[Task inputs]
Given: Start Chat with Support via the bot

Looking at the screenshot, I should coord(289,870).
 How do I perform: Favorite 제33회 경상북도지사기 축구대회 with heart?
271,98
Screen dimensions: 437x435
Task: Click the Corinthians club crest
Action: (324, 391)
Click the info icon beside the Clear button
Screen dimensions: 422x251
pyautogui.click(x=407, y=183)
[/Task inputs]
## Try it
Every entry must appear in the answer, reproduced exactly.

## Finished exercise
Given: Start Chat with Support via the bot

Looking at the screenshot, I should coord(289,870).
 How do I perform: Favorite 제33회 경상북도지사기 축구대회 with heart?
271,98
Screen dimensions: 437x435
Task: Click the Corinthians club crest
Action: (324, 391)
Click the info icon beside the Clear button
Screen dimensions: 422x251
pyautogui.click(x=407, y=183)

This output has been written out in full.